Paragon Health Services

More attention in recent years has focused on the effects of social media on girls, from prepubescence through young adulthood. But questions also have arisen around how being intensely online impacts boys. The inquiry gains even more importance when placed in context of the societal backsliding that men have been experiencing in recent decades.

Inherent differences between boys and girls lead to divergent social media effects. Girls tend to look for and post content focused on self-image, particularly around physical attributes. Wanting to enhance their own attractiveness dovetails with perceiving greater beauty in other girls—the tyranny of the Instagram presets. Boys on the other hand tend to post more about what they are doing rather than how they look.

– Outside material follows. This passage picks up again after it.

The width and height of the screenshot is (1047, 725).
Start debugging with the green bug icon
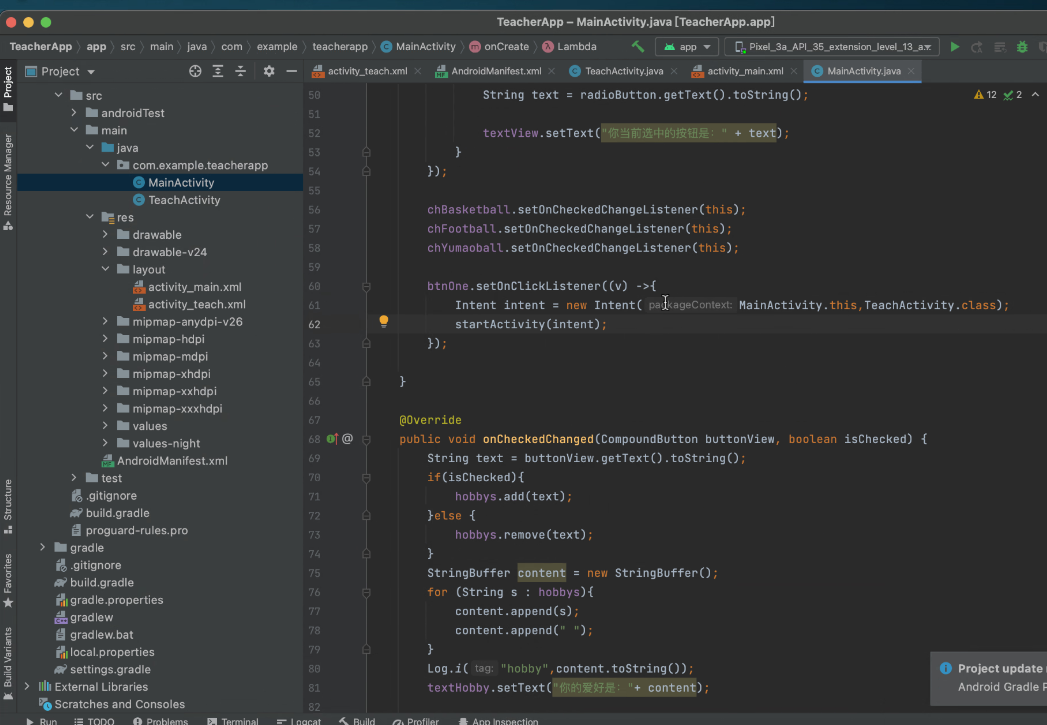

While this difference keeps boys from the doom cycle of low self-image and incipient self-harm, the isolating nature of being intensely online either via social media or video games has its own effects. Socializing takes a back seat and assimilating with others becomes challenging.


In recent times the high school and college years have seen boys and young men lose ground in academic achievement and advancement. More and more women are attending college as male attendance is on the decline. The trend continues into grad school. And in the workplace, men without college degrees are the locus of the much-discussed “diseases of despair”—depression, alcoholism, drug abuse, suicide.


As in so many things, monocausal explanations fail us. Economic, societal, and historic factors combine with social media and lack of a serious approach to mental health to place boys and men in a precarious spot in America. Politicians and policy makers seem uninterested or shoot wide of the mark. It remains to be seen how long the trends will continue before changes can begin.


Mental Health America has links to useful tools for mental health assistance. The CDC also is a good starting source for those battling mental illness or anyone who has a loved one who needs help.